Aims: The high prevalence of Attention Deficit/Hyperactivity Disorder (ADHD) and the increased therapeutic use of methylphenidate (MPH) raise some concerns regarding its long-term side effects and safety profile. Considering that MPH effects on brain metabolism are poorly known and that creatine kinase (CK) plays an important role in cell energy homeostasis, we evaluated CK activity in the brain of young and adult rats following acute (one injection) or chronic (28 days) administration of MPH.

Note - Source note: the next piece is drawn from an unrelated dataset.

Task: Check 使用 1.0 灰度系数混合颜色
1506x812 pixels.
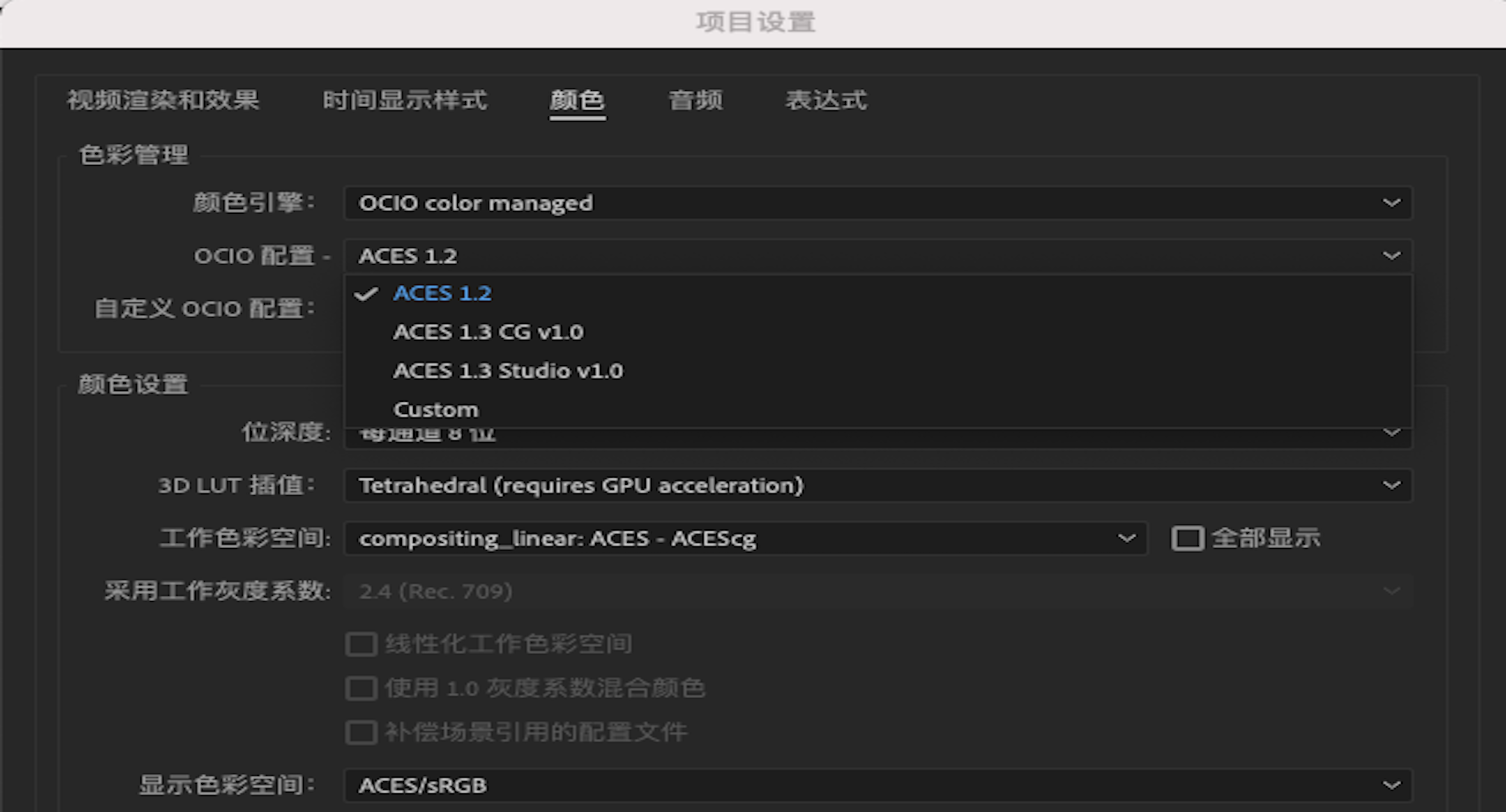Action: pos(361,687)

Main methods: MPH was acutely or chronically administered to young and adult rats. For acute administration, a single injection of MPH was given to rats on postnatal day (PD) 25 or PD 60, in the young and adult groups, respectively. For chronic administration, MPH injections were given to young rats starting at PD 25 once daily for 28 days (last injection at PD 53). In adult rats, the same regimen was performed starting at PD 60 (last injection at PD 88). CK activity was measured in brain homogenates.
Key findings: Our results showed that MPH acute administration increased the enzyme in prefrontal cortex, hippocampus, striatum and cerebral cortex, but not cerebellum of young and adult rats. Chronic administration of MPH also increased CK activity in these brain regions, as well as the cerebellum, in young and adult rats. The highest dose (10.0 mg/kg) presented more pronouncing effects.
Significance: The present findings suggest that acute or chronic exposure to MPH increased CK activity, an enzyme involved in energy homeostasis, in the brain of young and adult rats.